Stored records
————————

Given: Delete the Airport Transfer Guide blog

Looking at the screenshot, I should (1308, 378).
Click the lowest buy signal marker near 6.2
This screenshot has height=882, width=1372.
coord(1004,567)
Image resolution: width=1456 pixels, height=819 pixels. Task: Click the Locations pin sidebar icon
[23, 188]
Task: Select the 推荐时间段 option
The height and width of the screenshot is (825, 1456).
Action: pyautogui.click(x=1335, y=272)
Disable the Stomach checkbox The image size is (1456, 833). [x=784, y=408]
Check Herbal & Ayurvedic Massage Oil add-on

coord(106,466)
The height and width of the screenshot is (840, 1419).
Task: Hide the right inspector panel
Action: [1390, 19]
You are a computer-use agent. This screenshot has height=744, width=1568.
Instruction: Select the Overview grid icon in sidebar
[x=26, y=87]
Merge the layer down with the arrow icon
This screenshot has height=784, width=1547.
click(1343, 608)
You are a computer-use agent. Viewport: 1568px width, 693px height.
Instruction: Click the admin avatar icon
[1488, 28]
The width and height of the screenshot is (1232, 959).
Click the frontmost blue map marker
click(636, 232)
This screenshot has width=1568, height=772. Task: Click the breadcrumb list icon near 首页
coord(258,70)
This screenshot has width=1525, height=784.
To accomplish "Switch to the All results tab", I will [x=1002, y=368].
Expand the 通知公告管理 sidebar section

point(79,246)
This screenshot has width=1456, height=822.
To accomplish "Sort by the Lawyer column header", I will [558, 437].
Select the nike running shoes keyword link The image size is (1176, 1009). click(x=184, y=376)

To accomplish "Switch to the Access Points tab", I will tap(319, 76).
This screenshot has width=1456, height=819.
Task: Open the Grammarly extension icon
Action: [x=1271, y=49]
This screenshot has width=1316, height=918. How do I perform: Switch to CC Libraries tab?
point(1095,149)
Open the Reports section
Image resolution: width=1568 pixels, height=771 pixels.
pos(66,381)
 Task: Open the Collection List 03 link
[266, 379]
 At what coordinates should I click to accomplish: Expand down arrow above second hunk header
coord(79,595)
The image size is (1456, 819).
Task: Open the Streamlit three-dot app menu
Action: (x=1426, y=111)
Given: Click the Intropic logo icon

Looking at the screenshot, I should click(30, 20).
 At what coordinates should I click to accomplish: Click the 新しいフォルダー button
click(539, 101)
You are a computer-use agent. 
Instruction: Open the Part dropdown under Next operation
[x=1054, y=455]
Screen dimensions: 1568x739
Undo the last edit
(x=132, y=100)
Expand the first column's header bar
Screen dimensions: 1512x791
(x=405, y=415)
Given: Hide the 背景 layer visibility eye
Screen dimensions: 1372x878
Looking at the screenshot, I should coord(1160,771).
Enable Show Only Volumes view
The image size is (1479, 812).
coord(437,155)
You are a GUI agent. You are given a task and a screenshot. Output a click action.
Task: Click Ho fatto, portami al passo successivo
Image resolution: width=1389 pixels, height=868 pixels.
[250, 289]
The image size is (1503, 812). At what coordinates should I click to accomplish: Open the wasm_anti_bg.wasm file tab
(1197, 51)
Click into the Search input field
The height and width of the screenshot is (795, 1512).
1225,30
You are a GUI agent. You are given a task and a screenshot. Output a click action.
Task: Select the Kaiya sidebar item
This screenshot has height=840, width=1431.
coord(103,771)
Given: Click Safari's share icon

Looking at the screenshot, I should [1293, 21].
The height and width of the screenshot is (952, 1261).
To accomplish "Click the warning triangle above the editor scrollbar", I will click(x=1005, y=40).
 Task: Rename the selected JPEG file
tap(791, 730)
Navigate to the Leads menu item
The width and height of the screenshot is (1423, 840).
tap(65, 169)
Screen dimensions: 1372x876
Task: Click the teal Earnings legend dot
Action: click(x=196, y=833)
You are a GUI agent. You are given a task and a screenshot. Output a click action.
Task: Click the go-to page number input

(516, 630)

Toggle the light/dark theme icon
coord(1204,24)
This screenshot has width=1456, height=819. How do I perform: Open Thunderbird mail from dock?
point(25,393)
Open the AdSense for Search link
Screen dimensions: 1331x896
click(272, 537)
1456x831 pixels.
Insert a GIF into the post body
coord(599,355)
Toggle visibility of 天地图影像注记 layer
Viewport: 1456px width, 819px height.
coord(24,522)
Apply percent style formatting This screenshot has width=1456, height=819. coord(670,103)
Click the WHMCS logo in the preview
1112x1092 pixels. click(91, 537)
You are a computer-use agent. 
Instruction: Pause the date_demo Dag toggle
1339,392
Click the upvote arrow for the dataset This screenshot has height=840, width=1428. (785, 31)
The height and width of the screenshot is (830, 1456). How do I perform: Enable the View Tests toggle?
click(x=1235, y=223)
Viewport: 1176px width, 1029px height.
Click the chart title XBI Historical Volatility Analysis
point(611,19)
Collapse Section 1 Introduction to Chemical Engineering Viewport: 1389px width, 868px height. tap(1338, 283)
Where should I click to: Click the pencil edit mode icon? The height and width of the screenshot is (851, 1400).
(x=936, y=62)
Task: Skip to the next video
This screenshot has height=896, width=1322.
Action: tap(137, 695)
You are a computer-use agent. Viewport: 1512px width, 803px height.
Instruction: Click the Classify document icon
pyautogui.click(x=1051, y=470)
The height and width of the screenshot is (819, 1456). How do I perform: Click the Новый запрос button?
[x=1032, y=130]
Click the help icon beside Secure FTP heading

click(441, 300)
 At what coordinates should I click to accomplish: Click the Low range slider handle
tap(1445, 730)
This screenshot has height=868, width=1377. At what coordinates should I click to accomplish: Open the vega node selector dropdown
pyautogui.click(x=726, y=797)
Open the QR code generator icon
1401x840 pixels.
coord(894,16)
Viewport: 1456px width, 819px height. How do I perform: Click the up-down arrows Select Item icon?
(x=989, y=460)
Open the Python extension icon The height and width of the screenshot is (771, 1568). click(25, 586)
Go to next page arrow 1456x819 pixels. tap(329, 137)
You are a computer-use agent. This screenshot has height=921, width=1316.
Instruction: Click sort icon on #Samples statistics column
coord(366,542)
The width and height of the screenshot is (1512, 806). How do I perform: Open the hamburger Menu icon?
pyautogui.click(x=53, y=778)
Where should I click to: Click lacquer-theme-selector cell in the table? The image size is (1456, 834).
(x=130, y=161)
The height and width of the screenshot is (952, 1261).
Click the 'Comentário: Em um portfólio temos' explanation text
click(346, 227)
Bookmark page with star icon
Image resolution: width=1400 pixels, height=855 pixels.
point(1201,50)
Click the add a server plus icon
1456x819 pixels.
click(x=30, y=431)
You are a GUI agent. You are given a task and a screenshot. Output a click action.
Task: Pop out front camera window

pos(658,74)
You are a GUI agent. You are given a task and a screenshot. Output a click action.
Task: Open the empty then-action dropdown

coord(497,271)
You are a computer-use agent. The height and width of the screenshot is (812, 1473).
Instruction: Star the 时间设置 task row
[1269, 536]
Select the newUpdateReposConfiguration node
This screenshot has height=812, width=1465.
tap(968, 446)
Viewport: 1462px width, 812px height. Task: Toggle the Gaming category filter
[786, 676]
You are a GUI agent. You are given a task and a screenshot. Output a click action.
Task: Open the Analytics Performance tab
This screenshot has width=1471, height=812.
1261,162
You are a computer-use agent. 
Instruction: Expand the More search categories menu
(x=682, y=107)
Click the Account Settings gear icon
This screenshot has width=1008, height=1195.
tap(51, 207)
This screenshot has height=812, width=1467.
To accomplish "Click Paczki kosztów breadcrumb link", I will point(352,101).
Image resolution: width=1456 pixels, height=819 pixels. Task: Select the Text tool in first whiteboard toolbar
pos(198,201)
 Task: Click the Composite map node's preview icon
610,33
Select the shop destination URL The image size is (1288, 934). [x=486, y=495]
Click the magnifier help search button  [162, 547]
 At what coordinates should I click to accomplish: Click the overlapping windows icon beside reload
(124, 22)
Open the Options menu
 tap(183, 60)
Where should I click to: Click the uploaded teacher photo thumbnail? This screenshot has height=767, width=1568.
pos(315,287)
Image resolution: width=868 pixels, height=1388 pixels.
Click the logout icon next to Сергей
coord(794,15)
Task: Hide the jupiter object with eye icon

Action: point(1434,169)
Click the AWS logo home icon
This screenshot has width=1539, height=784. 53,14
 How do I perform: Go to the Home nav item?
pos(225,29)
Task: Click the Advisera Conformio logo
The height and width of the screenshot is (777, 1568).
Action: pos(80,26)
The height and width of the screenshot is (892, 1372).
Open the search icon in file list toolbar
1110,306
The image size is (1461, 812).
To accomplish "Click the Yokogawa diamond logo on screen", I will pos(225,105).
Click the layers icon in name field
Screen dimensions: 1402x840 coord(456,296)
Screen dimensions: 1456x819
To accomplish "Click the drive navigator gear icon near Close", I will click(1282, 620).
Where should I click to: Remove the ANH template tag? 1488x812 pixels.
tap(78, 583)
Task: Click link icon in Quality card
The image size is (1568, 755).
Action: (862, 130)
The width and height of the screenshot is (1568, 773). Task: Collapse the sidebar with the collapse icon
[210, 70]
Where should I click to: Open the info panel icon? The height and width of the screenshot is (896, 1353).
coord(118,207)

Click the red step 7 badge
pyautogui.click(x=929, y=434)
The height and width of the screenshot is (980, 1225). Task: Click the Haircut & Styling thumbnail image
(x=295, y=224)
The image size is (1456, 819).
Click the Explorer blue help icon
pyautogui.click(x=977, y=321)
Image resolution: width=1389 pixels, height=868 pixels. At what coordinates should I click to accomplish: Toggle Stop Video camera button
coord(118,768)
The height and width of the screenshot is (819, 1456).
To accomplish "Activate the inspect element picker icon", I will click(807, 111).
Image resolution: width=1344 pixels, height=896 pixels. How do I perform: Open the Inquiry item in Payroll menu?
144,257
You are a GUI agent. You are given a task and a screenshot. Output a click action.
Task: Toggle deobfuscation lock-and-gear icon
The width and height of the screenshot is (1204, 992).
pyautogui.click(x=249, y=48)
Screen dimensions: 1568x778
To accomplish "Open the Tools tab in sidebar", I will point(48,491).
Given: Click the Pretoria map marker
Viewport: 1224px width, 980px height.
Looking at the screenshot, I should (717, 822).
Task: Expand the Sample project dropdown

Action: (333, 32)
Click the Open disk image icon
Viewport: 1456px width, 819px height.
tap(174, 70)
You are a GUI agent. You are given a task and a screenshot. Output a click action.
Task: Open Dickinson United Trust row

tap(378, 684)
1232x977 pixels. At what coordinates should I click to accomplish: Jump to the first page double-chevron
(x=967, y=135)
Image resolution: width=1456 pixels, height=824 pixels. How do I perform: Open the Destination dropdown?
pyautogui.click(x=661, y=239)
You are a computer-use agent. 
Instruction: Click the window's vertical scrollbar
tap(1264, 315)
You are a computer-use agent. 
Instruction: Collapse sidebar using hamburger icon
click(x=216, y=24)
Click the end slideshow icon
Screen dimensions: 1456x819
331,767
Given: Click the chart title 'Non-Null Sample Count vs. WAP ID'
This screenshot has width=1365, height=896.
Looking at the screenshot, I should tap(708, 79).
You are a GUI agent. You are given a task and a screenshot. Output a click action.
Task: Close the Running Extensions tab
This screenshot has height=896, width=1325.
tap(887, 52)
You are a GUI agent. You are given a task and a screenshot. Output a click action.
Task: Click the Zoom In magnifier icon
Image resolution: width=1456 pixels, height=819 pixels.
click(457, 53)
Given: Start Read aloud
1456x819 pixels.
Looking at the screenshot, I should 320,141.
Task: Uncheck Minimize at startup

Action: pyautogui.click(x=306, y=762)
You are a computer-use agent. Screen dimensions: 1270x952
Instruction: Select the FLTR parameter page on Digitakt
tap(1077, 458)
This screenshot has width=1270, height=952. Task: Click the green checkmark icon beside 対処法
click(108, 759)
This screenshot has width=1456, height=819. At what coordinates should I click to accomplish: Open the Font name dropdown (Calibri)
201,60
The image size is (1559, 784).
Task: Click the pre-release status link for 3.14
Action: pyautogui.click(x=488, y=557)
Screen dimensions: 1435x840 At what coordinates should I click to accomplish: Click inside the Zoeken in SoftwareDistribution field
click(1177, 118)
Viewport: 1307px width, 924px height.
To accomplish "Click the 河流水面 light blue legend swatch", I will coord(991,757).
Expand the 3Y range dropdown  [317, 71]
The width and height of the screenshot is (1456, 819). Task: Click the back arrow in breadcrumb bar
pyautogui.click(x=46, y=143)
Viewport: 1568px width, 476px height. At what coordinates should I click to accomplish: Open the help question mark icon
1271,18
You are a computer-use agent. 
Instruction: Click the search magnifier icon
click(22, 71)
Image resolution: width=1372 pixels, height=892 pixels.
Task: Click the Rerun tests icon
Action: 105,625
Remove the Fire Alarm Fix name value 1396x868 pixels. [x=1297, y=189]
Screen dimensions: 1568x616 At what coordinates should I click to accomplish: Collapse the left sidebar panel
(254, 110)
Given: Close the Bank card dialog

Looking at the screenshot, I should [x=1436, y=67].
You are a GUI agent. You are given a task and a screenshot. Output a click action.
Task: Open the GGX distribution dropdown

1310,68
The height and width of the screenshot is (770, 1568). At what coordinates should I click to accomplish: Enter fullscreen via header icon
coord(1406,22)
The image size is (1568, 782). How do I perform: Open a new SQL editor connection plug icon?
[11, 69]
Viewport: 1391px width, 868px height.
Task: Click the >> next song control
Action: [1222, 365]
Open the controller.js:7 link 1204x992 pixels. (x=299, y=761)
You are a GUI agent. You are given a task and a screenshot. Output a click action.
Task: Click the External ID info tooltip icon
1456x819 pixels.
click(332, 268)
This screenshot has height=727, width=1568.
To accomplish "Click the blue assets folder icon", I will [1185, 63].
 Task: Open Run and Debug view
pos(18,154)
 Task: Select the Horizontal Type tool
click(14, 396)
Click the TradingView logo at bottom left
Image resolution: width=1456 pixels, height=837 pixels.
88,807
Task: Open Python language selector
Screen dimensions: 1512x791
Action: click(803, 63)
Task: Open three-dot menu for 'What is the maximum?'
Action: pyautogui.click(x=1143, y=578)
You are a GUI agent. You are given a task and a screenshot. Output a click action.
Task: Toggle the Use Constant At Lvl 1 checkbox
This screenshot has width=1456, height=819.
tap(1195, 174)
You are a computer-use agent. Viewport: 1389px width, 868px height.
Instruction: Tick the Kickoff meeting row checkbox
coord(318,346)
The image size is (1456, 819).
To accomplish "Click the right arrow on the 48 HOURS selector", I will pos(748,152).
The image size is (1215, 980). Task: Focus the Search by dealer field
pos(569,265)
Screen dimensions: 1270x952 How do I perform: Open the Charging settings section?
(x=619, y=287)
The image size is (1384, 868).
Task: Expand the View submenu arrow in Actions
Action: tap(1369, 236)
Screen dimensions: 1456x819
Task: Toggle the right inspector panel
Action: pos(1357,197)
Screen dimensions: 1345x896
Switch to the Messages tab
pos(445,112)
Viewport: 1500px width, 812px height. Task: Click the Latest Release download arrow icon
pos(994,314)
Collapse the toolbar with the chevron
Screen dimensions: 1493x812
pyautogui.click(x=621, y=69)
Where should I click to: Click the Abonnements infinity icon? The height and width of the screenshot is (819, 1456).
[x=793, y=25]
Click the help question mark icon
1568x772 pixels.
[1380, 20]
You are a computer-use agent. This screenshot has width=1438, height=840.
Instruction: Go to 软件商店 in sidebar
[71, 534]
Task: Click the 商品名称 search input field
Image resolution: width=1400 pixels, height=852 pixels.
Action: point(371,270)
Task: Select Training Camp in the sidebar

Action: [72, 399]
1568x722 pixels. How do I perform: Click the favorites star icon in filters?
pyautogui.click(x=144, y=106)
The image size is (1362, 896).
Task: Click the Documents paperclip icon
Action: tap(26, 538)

————————

▸ WORK ORDER
Copy only this part of the entries above: the line with "Instruction: Select the Overview", the line with "You are a computer-use agent. Viewport: 1568px", and the lines between, all exactly as written.

▸ WORKED SOLUTION
Instruction: Select the Overview grid icon in sidebar
[x=26, y=87]
Merge the layer down with the arrow icon
This screenshot has height=784, width=1547.
click(1343, 608)
You are a computer-use agent. Viewport: 1568px width, 693px height.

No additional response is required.